Wednesday, August 5, 2015
"Oxfords, not Brogues" - Kingsman: The Secret Service
Those Scots, ya gotta love 'em. And I confess I love Mark Millar, the prolific and rather unhinged comic book mastermind who's authored everything from Civil War to Wanted to Kick-Ass. He has a cinematic style that's over the top, putting it mildly. He's also got a deep breadth of fond knowledge of the spy genre, so a movie like Kingsman: The Secret Service was inevitable. That it attracted a director of Matthew Vaughn's sensibilities might just be serendipity.
Going in, you should know that Kingsman is first and foremost two things - incredibly funny, and possibly the most violent film you can imagine. You're going to have to get some peanut butter on your chocolate, and that peanut butter - it's chunky.
Taron Egerton is Gary "Eggsy" Unwin, an orphaned London street tough who finds himself recruited by a beyond-secret group of British agents - The Kingsmen. Harry Hart (Colin Firth) might just as well be called John Steed - impeccably attired, Firth is the epitome of the English Gentleman spy, whose posh exterior belies the fact that he's a lethal master of combat that might cause James Bond to raise an eyebrow. Feeling a debt is owed, Harry recruits Eggsy as a candidate Kingsman - one of several young protégées who must vie for a job opening in a fantastic series of increasingly dangerous tests to see who's the last one standing. Meanwhile, a tech billionaire uber-villain (Thamuel L. Jackthon) is unrolling a scheme that threatens...the fate of the very world. Vaughn (Layer Cake, Kick-Ass, X-Men: First Class) is on familiar turf when it comes to sixties style and Brit cloak and dagger - he gets Millar's humor and charges toward the R-rating with unhinged glee. Some of the riffs may have you thinking, Is this Austin Powers? But Kingman takes the idea of style to an extreme degree - it's all Savile Row, not Carnaby Street.
The opening sequences of Kingsman are spectacular and attention-getting in a major way. The setup of Harry revealing the Kingsman universe and code to Eggsy make a superb, hilarious origin story.

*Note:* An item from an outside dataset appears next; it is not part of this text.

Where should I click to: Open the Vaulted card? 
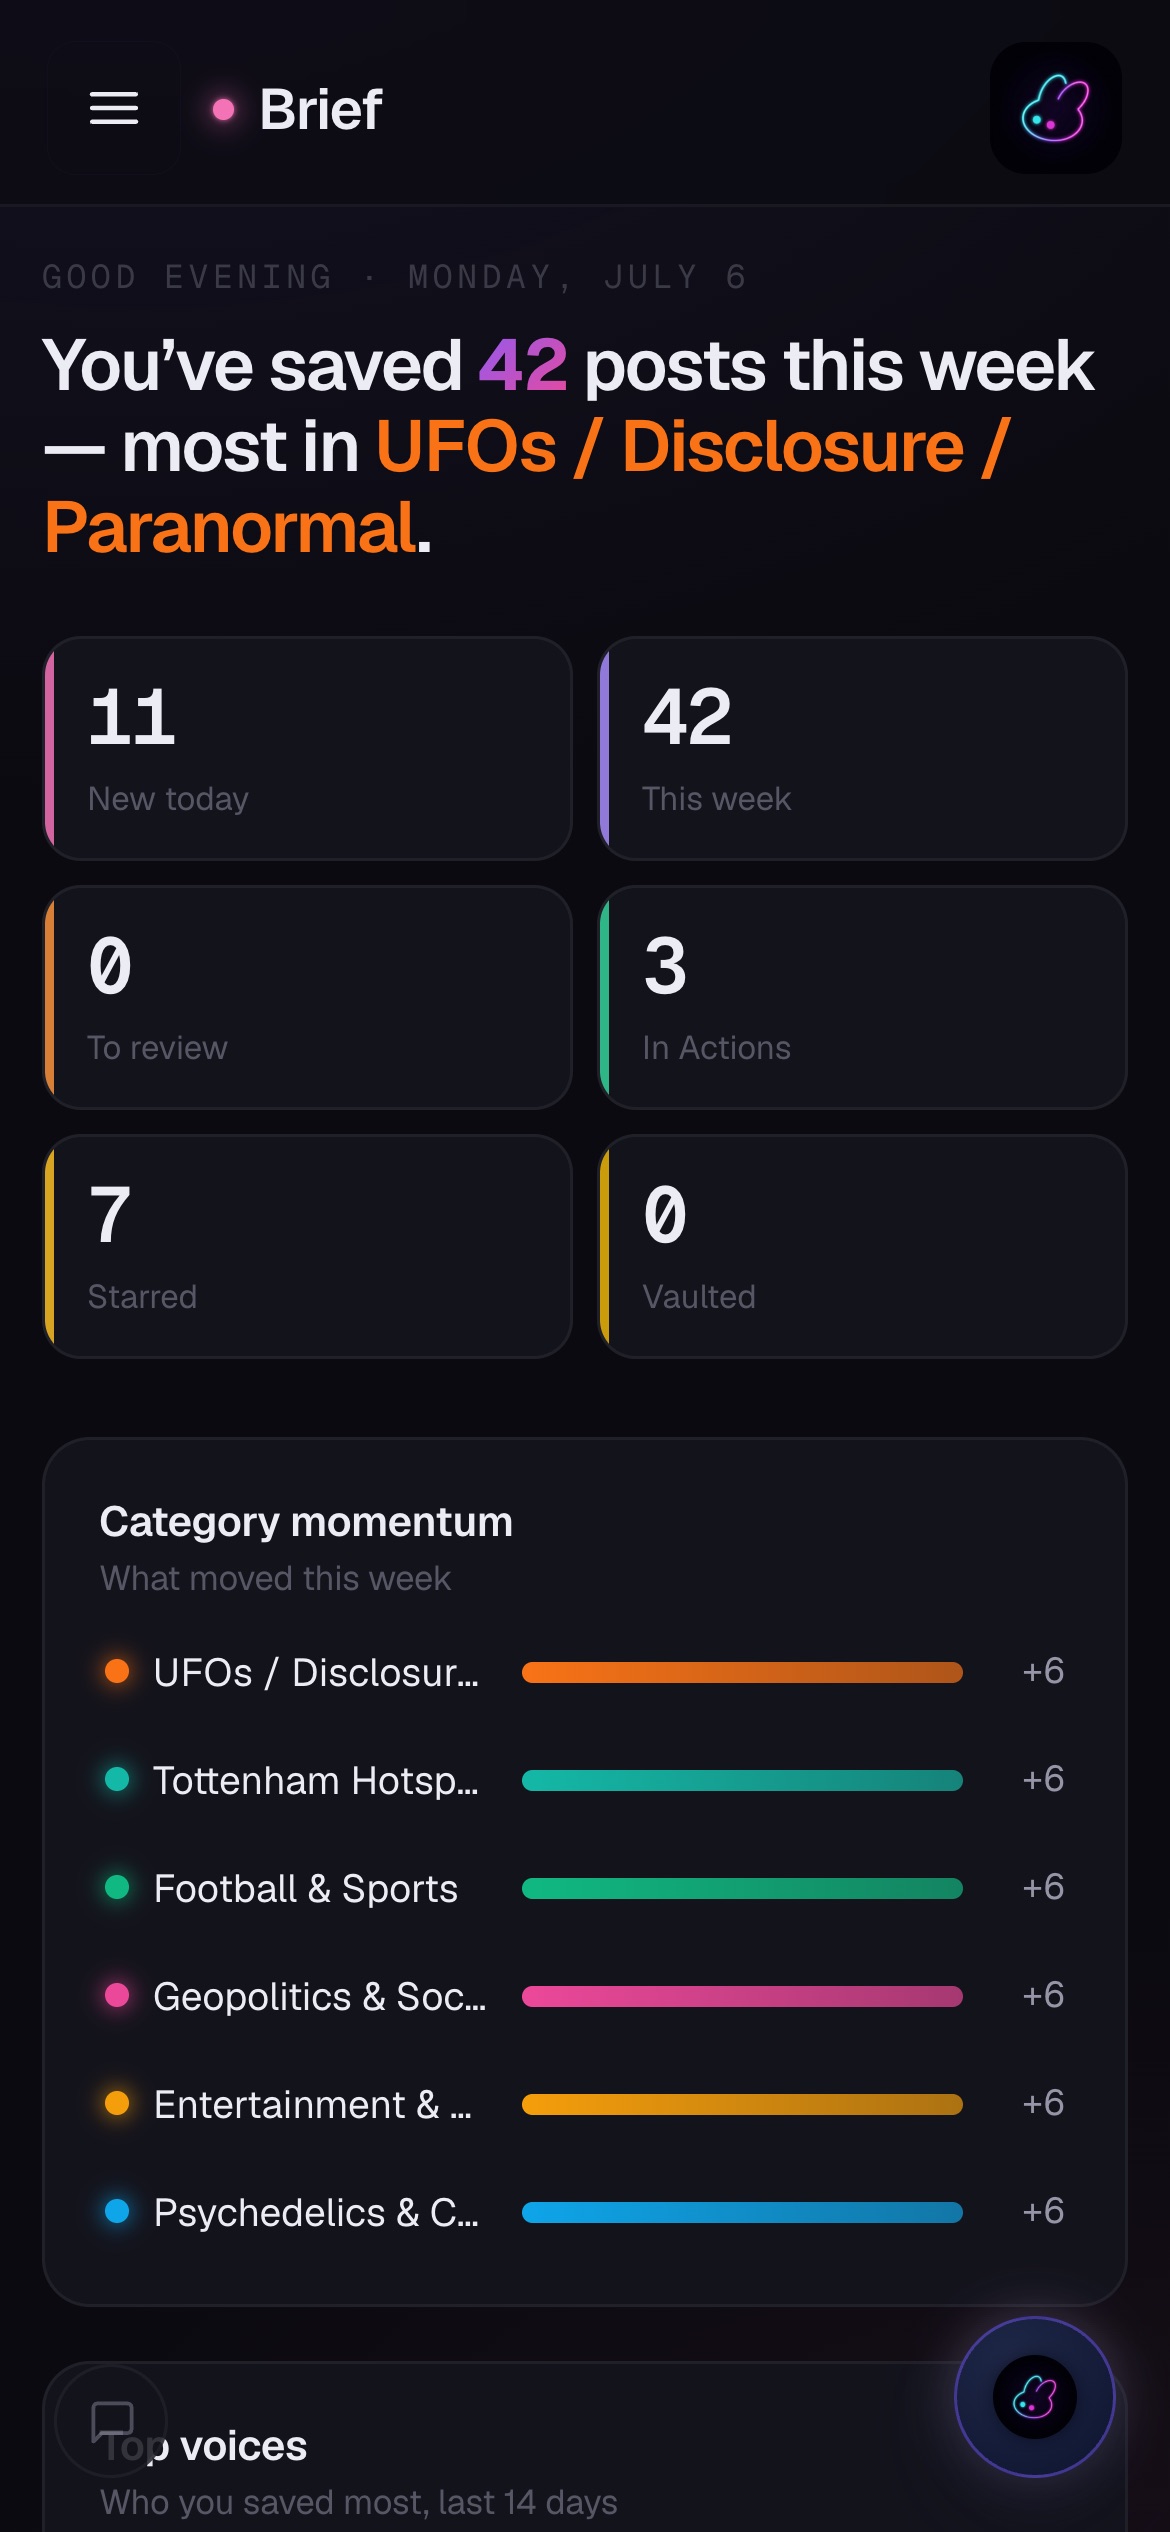pyautogui.click(x=862, y=1246)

But I ran into two significant issues with the picture, one of which is just poor timing. I had the bad luck to watch Kingsman shortly after this June's Charleston, South Carolina Church Massacre - and there's a sequence here that's going to be a severe deal-breaker for some. If I did not have the horrors of that real life event in mind, how would I have viewed this scene? Would I have just grinned at the Paul Verhoeven excess? So I felt tainted and that skewed me. It's going to go down as an infamous sequence, that's for certain.
The other thing's hard to talk about and stay non-spoilery. Let's just say that some impressions are so indelible and world-perfect that the world doesn't always survive their departure. I had a hopeful expectation about that, which unfortunately never materialized in the third act.
Still - Kingsman is fierce satire with a capital S. Millar and Vaughn are tweaking genre conventions, English society, violence, climate change, the aristocracy and everything in between. There's some meta-winking and wall-breaking that you just have to go with. Kingsman - and its characters - are unquestionably aware of self. But the characters and story really grab you, and while I probably sound vague and unsatisfied, I'm really not. Kingsman is terrifically entertaining - and very much in your face. Any action fan, and particularly any Bond fan, will not want to miss it. I suspect I'm going to overcome any speed bumps I had on a second viewing, which I'm definitely excited for. There's also one of the best cameos in Kingsman that I've ever seen - but there's no way I'm spoiling that for you here.
The spy genre is alive and well, ladies and gentlemen. Just take care not to get too much blood on your suit.